Outside of visiting a distillery and pulling samples yourself, putting two nearly identical single casks head-to-head is a rare opportunity. Let’s dig in.
Reviews: Saburomaru II The High Priestess For Cask Share Owners 2019, Cask #19097 BT Barrel & Cask #19080 WFR Barrel
It’s important that these two single cask bottlings were distilled in 2019 rather than 2018. 2019 is the year those ZEMON stills were brought online. If you have a Saburomaru Distillery bottle that was distilled in 2018, while probably good, it doesn’t quite capture the modern essence of the distillery.
Before we start.

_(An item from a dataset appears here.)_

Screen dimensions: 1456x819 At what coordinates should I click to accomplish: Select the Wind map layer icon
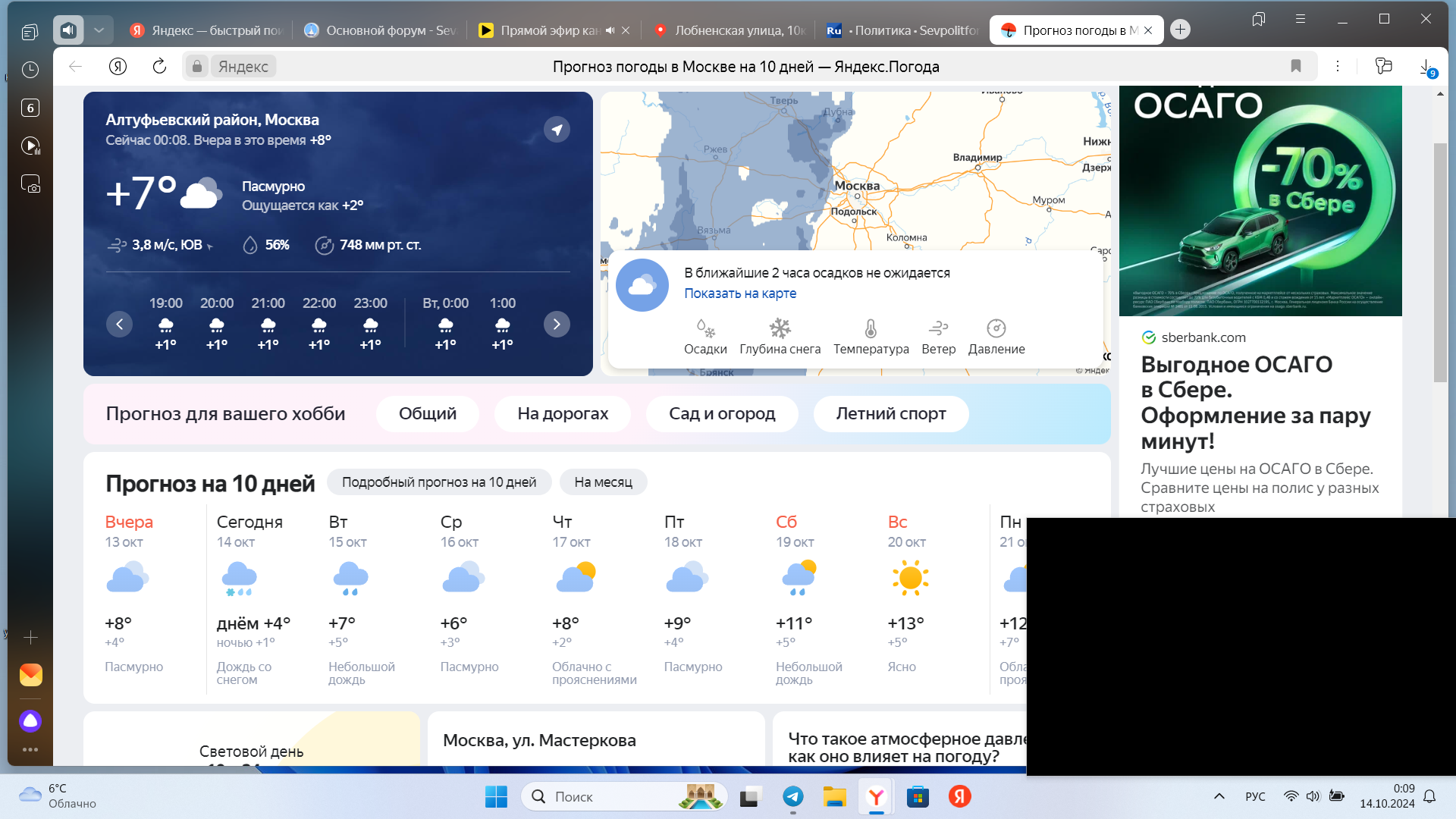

I’ve actually reviewed these two whiskies once before, back when they were 2-year matured newborns. While I must have knocked back the #19097 Buffalo Trace Barrel newborn at some point, I still have a bit of the #19080 Woodford Reserve Barrel. Being able to compare 2-year maturity and 5-year maturity of the same single cask isn’t something we get to do often, so needless to say, I’m excited.
#19080 WFR Barrel
On the nose, this one brings orange marmalade, a slightly oily grape, some nutbread, with a feint, almost dry smoke. The palate is when we get to a nice balance of thick malt, but it’s not as peaty as you might expect. The medium-ish finish ends with a dry sweetness of licorice.
#19097 BT Barrel
Much sweeter on the nose than the WFR Barrel, with a candy bag of chocolate, coconut, and a woody vanilla butter. The palate here is very similar to WFR in its maltiness, but adds a tint of red cherries that dials down the peat a bit. That peat certainly makes a comeback on the long finish though.
Overall, while vanishingly rare, these are two great bottles that give you a chance to put two extremely similar single casks head-to-head. Don’t pass up the opportunity if you get one.
Hi there! I created and run nomunication.jp. I’ve lived in Tokyo since 2008, and I am a certified Shochu Kikisake-shi/Shochu Sommelier (焼酎唎酒師), Cocktail Professor (カクテル検定1級), and I hold Whisky Kentei Levels 3 and JW (ウイスキー検定3級・JW級). I also sit on the Executive Committees for the Tokyo Whisky & Spirits Competition and Japanese Whisky Day. Click here for more details about me and this site. Kampai!
I visited them last summer and did my own hand filled of the Empress as a 4yo.
Loved the visit and am over the moon with regards to the on site restaurant.
Absolutely! Great place and the restaurant was stellar.